Pemahaman publik tadi bermasalah apabila disertai prasangka atau emosi negatif. Hal yang lebih menyakitkan adalah saat muncul diskriminasi, yakni pembedaan perlakuan di kalangan sesama warga.
”Stigma yang terjadi selama pandemi Covid-19 sepertinya tidak hanya melanda Indonesia, tetapi juga sejumlah negara lain. Dalam sejumlah kasus, pasien positif kerap mendapat diskriminasi. Bahkan, ada kalangan publik yang seakan menganggap pasien positif ini tidak berpeluang untuk disembuhkan,” kata Dicky dalam webinar gerakan Lapor Covid 19 bertajuk ”Melawan Stigma, Memutus Corona”.

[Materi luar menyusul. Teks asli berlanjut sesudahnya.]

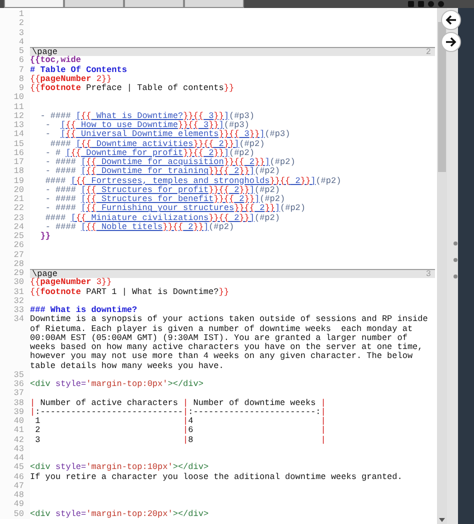 Image resolution: width=474 pixels, height=524 pixels. I want to click on scrollbar-thumb, so click(442, 97).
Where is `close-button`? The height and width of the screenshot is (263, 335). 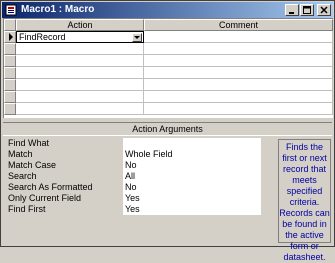 close-button is located at coordinates (324, 10).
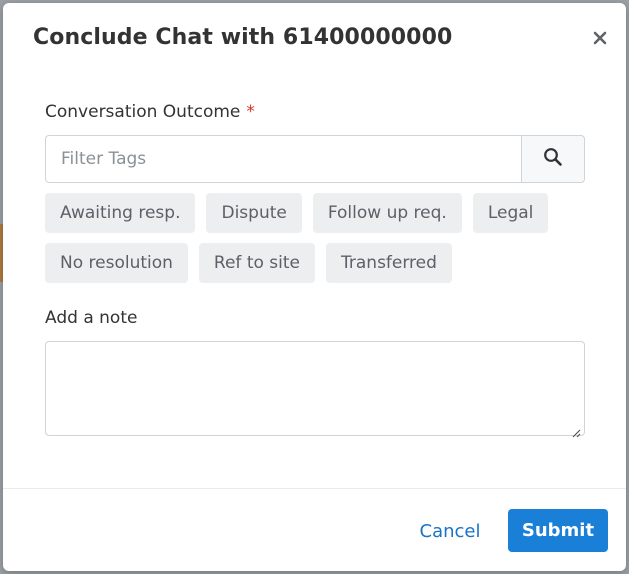 Image resolution: width=629 pixels, height=574 pixels. What do you see at coordinates (120, 213) in the screenshot?
I see `tag-awaiting-resp: Awaiting resp.` at bounding box center [120, 213].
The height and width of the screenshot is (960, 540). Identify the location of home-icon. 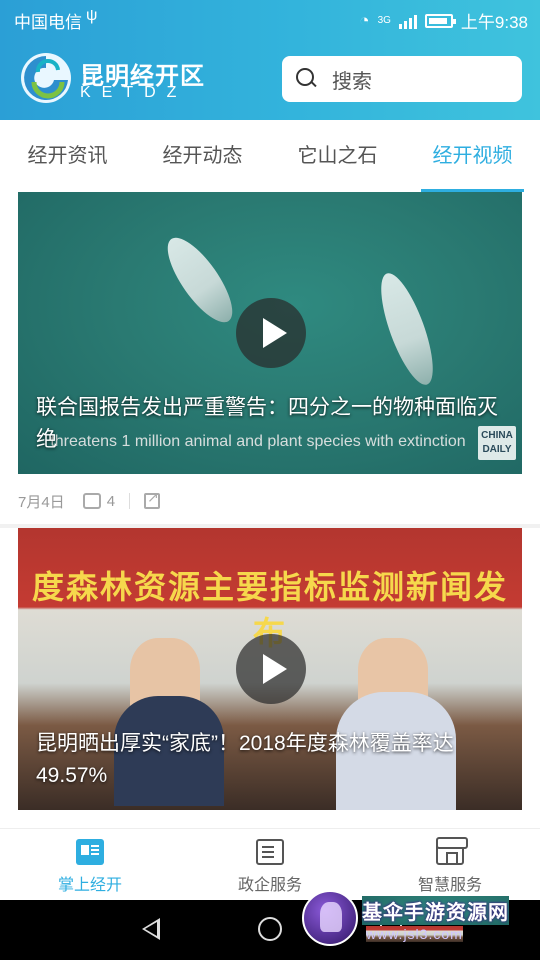
(270, 929).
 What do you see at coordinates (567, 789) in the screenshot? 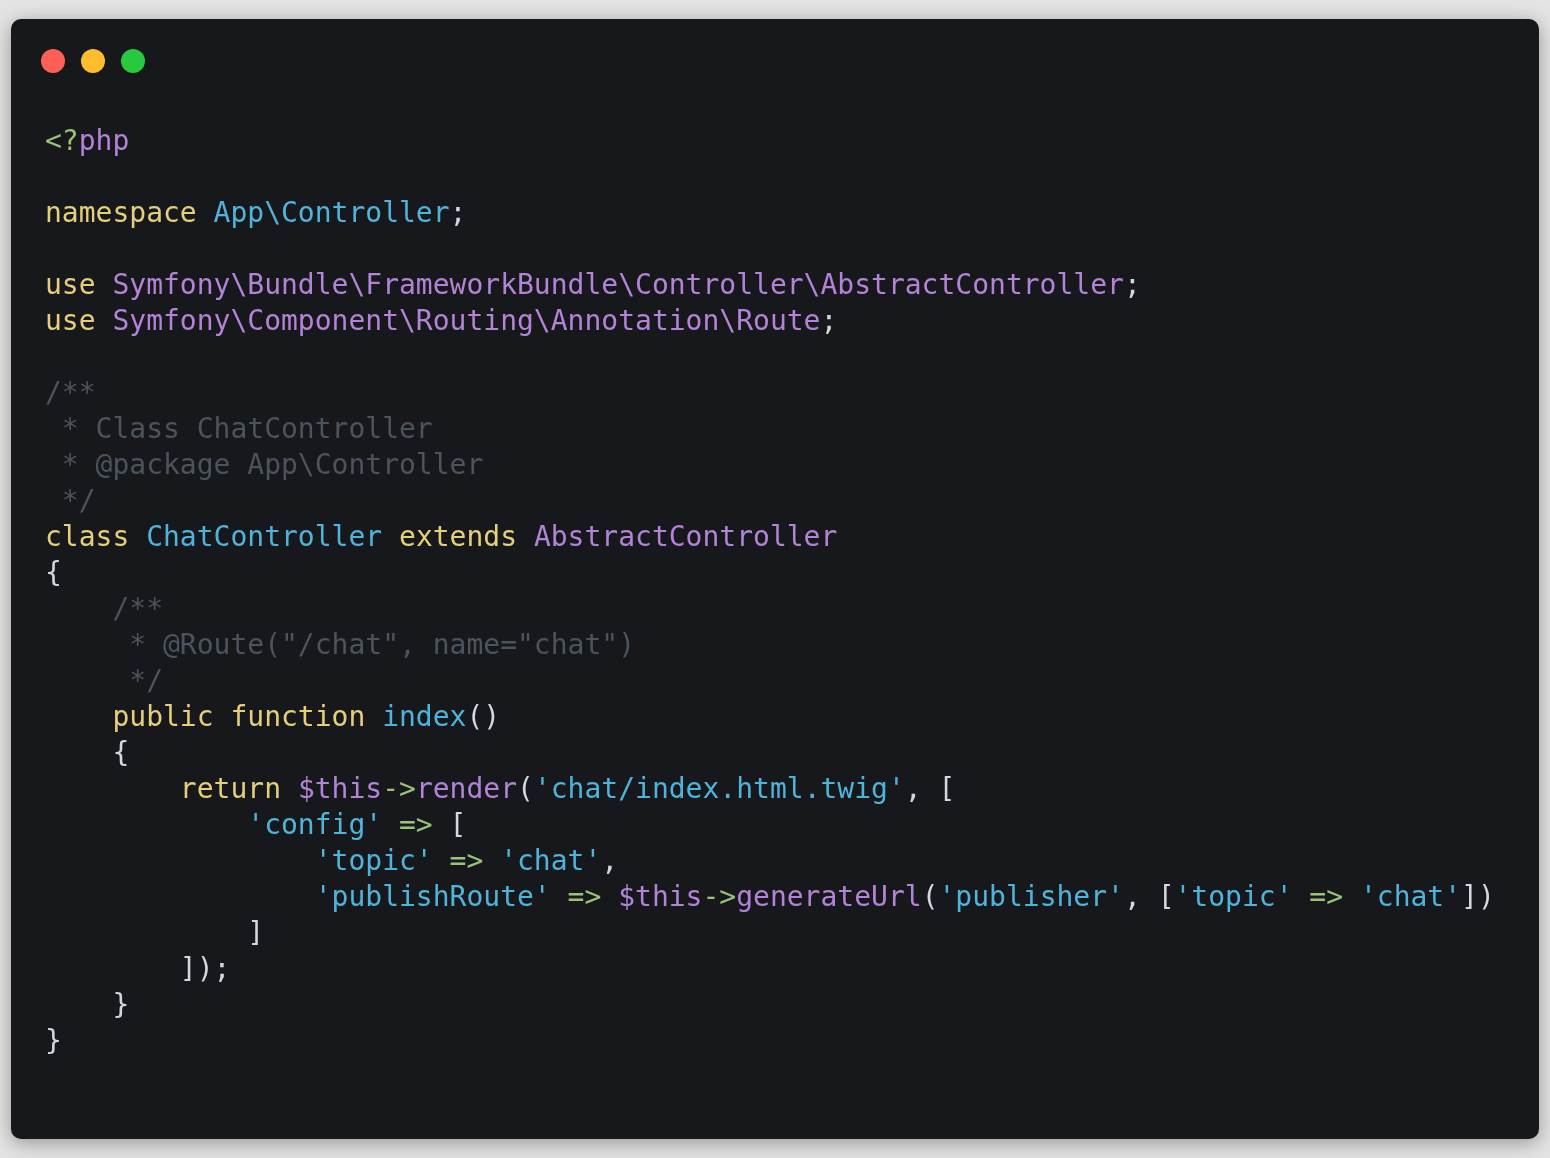
I see `code-line: return $this->render('chat/index.html.twig', [` at bounding box center [567, 789].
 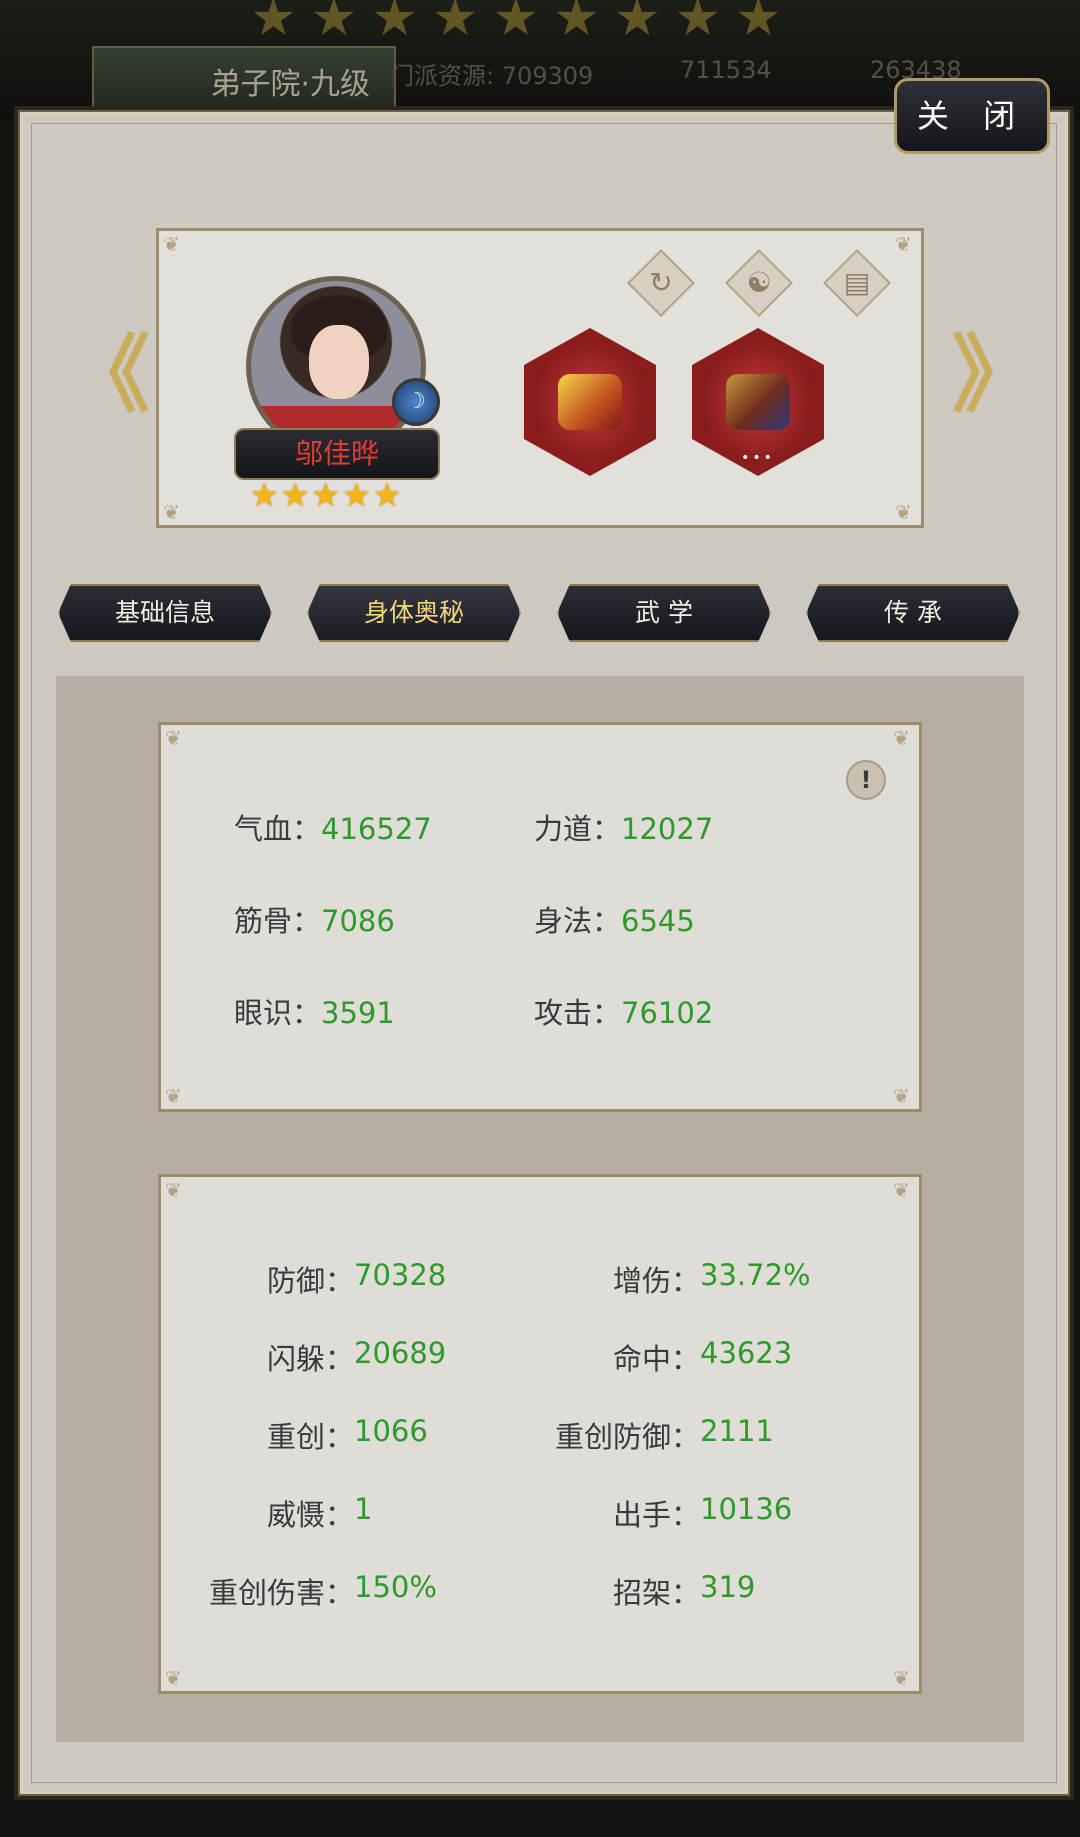 What do you see at coordinates (364, 1509) in the screenshot?
I see `stat-intimidate-value: 1` at bounding box center [364, 1509].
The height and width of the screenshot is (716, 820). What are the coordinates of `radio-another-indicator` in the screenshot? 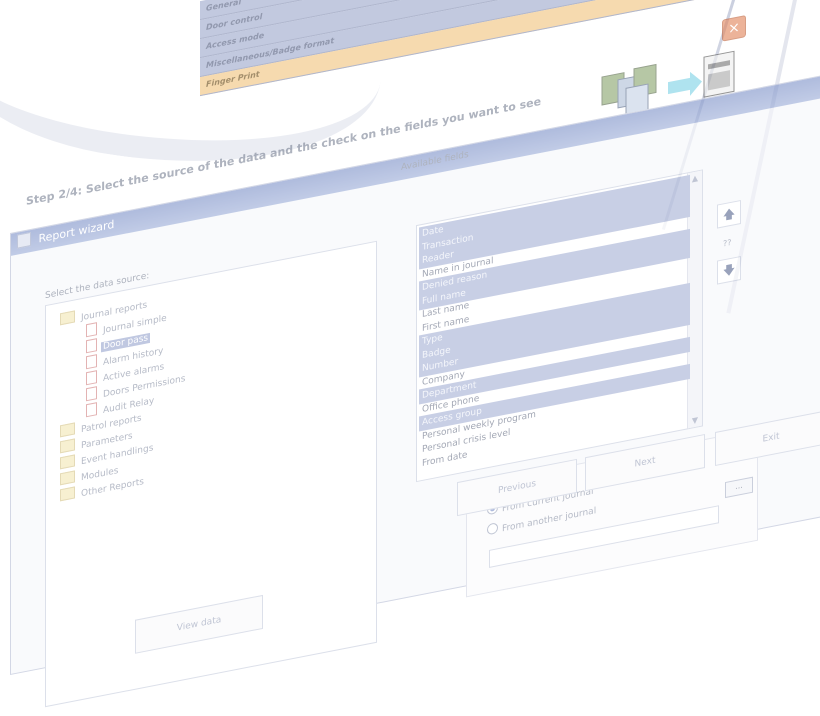 It's located at (492, 529).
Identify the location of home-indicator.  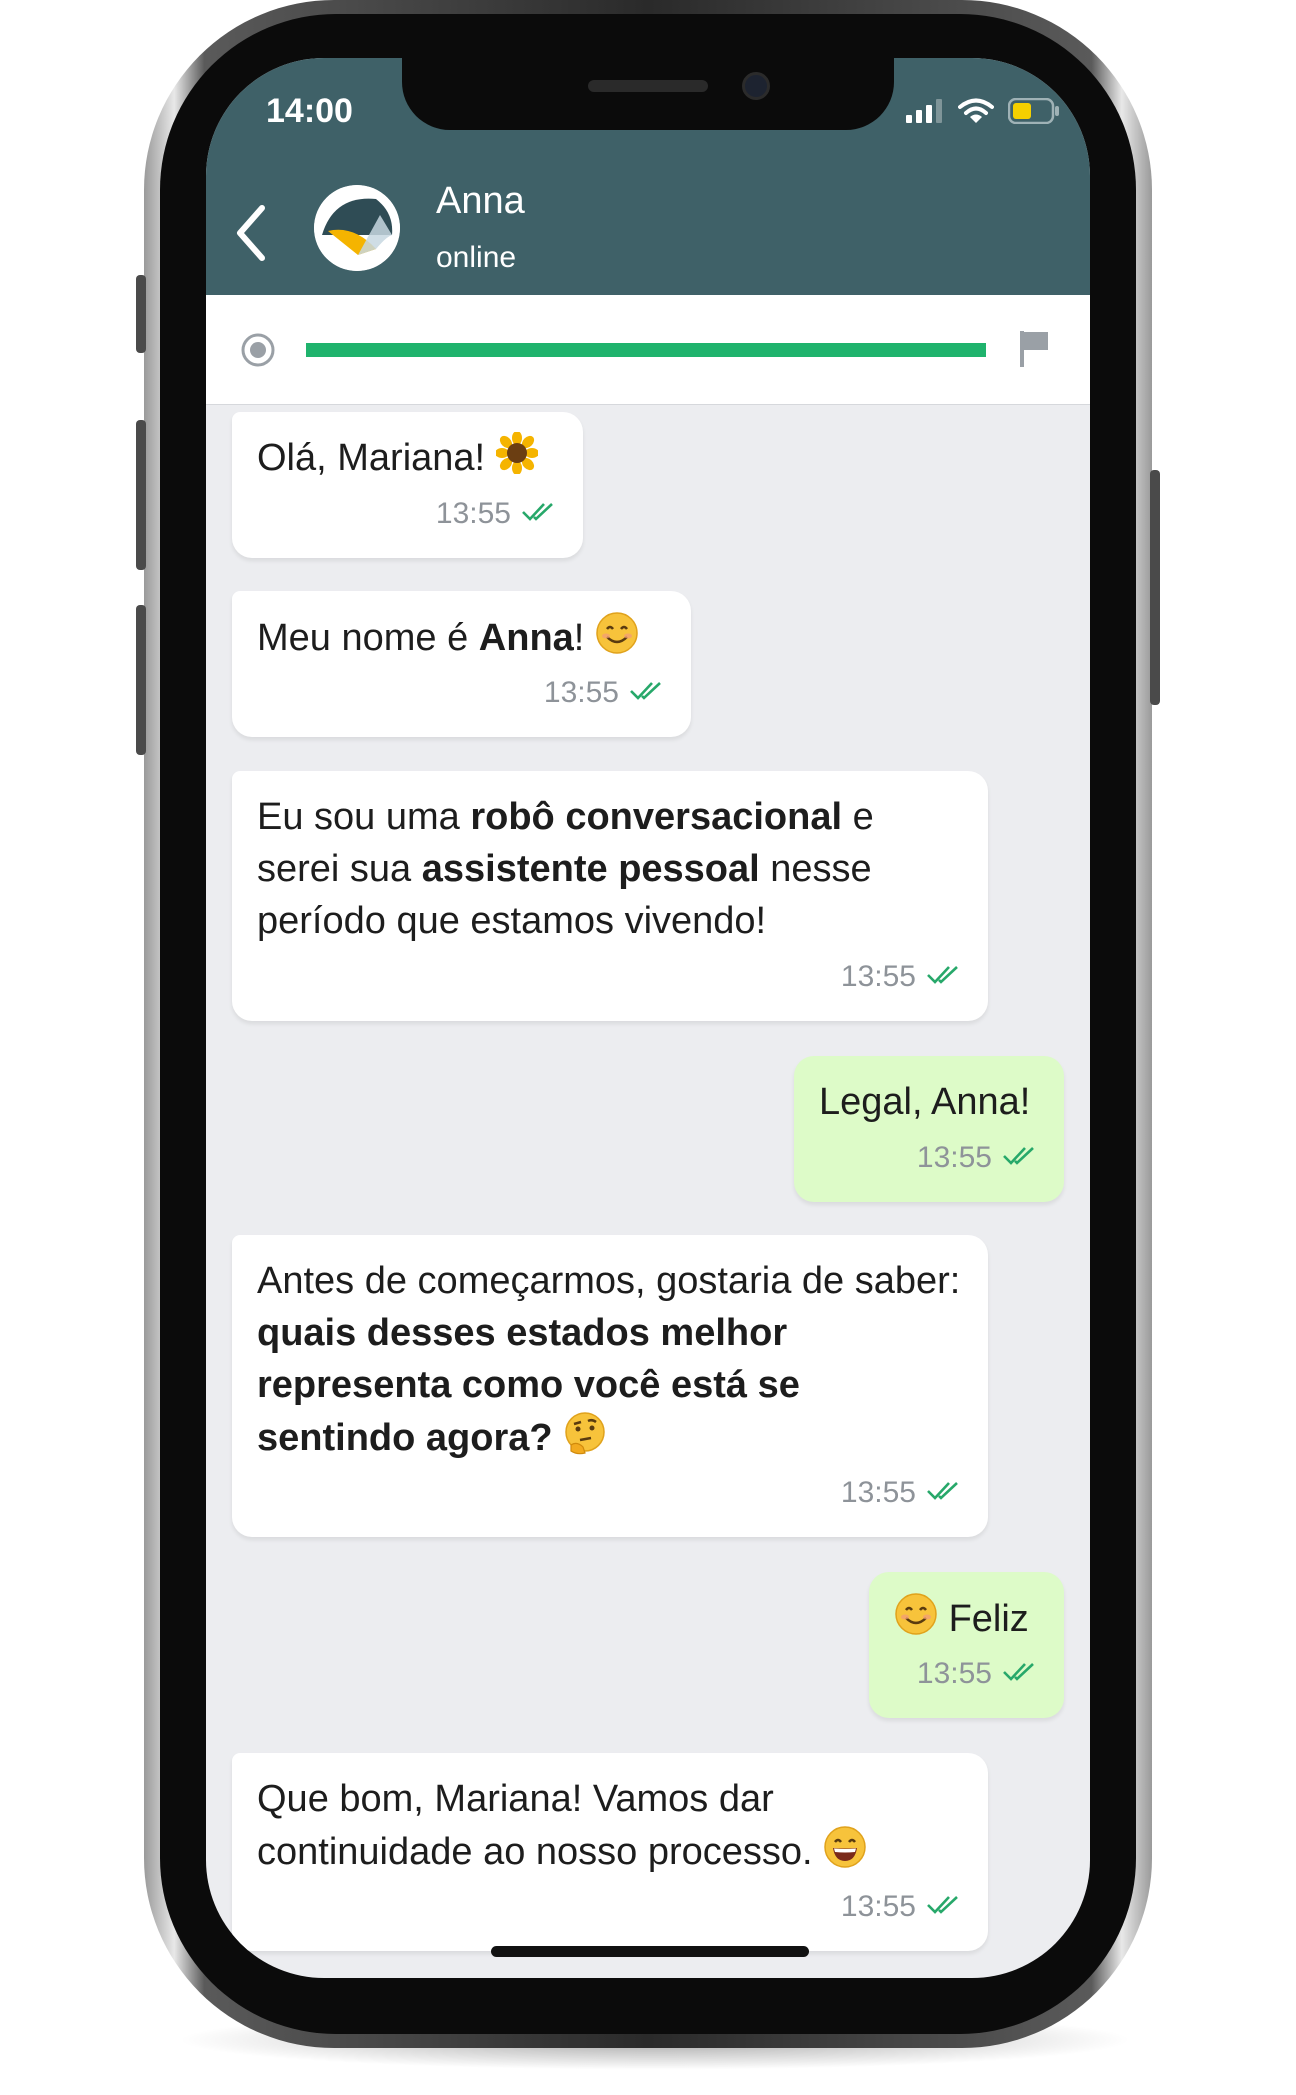
(650, 1952).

Dicky menegaskan, bias yang ditimbulkan stigmatisasi harus dilawan dengan strategi penyampaian komunikasi. Untuk penanggulangan Covid-19 di pasar, dia menyarankan perlunya pendekatan kepada tokoh masyarakat setempat. Tokoh yang dituakan seperti itu perlu meluruskan informasi yang salah seputar Covid-19 di masyarakat.
Terkait itu, Ikappi juga mengimbau agar pedagang tetap saling menguatkan mental rekan yang positif Covid-19. Abdullah pun meminta bantuan Pemerintah Provinsi DKI Jakarta dalam mengedukasi pedagang setempat. Sebab, pedagang setempat masih beranggapan kalau tertular Covid-19 adalah aib.
"Covid-19 bukan aib, justru korbannya ini harus kita sehatkan dan kita bantu agar bangkit kembali. Di satu sisi, saya juga berharap agar Pemprov DKI mempertimbangkan penutupan sebagian wilayah pasar saja apabila ada kasus positif. Misalnya, penutupan cukup dilakukan pada blok tertentu untuk lapak pedagang yang positif Covid-19,” ujarnya.